Just because science has produced more knowledge than any one person could ever master, we shouldn’t allow ourselves to imagine we’ve exhausted the limits of all there is to know (a notion as preposterous as it is unconsciously attractive). Just because your doctor doesn’t know the physical reason your wrist started hurting today doesn’t mean the pain is psychosomatic. A whole host of physical ailments bother people every day for which modern medicine has no explanation: overuse injuries (you’ve been walking all your life and for some reason now your heel starts to hurt); extra heart beats; twitching eyelid muscles; headaches.

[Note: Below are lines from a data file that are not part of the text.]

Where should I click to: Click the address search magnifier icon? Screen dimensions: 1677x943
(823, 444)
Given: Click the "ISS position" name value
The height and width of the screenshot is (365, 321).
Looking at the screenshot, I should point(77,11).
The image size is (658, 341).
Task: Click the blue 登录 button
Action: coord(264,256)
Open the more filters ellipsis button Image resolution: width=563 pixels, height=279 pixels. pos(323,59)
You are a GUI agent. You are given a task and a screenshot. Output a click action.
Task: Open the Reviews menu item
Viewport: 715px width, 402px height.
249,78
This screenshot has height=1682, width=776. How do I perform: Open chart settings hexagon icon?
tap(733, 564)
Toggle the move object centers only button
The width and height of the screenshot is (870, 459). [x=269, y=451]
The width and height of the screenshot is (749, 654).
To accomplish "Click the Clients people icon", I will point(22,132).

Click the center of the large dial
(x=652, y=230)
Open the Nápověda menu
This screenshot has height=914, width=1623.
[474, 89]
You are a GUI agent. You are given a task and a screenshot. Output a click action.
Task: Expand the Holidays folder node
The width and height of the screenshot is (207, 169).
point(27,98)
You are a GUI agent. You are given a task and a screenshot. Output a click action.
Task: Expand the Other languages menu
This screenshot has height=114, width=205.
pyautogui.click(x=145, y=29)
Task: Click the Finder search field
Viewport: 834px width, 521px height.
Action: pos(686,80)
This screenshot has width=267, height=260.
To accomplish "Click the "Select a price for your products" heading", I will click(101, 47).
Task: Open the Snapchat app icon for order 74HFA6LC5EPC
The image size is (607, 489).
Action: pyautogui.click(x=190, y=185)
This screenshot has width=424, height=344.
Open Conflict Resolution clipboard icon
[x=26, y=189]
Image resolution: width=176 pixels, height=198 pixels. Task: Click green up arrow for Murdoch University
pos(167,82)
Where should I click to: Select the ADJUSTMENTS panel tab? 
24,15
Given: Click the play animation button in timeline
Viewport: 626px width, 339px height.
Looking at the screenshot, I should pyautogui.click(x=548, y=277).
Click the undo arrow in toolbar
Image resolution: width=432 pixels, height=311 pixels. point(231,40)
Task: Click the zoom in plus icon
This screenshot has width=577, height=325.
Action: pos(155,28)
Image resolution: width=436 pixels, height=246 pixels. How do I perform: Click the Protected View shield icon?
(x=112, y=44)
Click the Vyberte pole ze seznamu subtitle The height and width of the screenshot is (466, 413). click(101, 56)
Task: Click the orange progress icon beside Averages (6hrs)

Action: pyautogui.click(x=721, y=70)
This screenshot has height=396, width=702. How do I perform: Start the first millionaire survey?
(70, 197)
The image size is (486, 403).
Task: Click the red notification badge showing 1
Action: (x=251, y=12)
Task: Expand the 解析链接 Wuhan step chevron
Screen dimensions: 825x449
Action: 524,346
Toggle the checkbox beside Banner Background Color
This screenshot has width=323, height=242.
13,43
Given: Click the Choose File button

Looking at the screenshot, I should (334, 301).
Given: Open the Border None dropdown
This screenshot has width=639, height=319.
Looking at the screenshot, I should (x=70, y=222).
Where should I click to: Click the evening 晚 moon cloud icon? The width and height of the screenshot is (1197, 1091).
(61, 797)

5. Ignore or dismiss your symptoms. This is different from the application of a “tincture of time” that doctors often employ to see if symptoms will improve on their own (as they often do). Rather, this a reaction to being confronted with a problem your doctor doesn’t understand or know how to handle. That a doctor may ignore or dismiss your symptoms unconsciously (as I did with my first-ever patient) is no excuse for doing so.

A DOCTOR’S BIASES

Just which of the above approaches a doctor will take when confronted with symptoms he or she can’t figure out is determined both by his or her biases and life-condition—and all doctors struggle with both. To obtain the best performance from your doctor, your objective is to get him or her into a high a life-condition and as free from the influences of his or her biases (good and bad) as possible.